This, and other passages which serve to identify Zóphiël with
Apollo, are perfectly conformable to a belief once acknowledged
by every Christian.
An able writer in “The North-American Review” (in an article
entitled “Ancient and Modern Poetry,” which appeared some time
between the years twenty-one and four) appears to have read a
great deal on the subject. The following is not irrelative: “Some
evil spirits or fallen angels, whom the fathers had cast out, were
compelled by the fire of exorcism to confess that they were the
same who had inspired the heathen poets; and these, with all the
duties of ‘gay religions full of pomp and gold,’ were confined to
the doom of that infernal host described by Milton.

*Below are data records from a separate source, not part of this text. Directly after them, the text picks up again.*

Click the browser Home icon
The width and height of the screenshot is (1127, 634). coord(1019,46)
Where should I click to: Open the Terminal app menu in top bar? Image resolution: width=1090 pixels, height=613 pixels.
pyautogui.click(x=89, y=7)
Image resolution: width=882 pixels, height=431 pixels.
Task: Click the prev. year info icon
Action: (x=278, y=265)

So far were
the Christians from denying the existence of any of the beings of
Pagan mythology, that they continually urged, as an argument in
favor of the superiority and divinity of their faith, the power which
it gave over them; and Eunapius (see Eunapius' life of Porphyry
in his Vitæ Philosophorum) very gravely mentions the story of
Porphyry's expelling a demon.”
M. de Fontenelle wrote his “Histoire des Oracles” expressly to
prove that heathen temples were not inhabited by demons or fallen
angels. In that work is found the following oracle, extracted from
the writings of Eusebius: “Unhappy priest,” said Apollo to one of
his ministers, “ask me no more concerning the Divine Father, nor
of his only Son, nor of that Spirit which is the soul of all things:
it is that Spirit which expels me forever from these abodes.”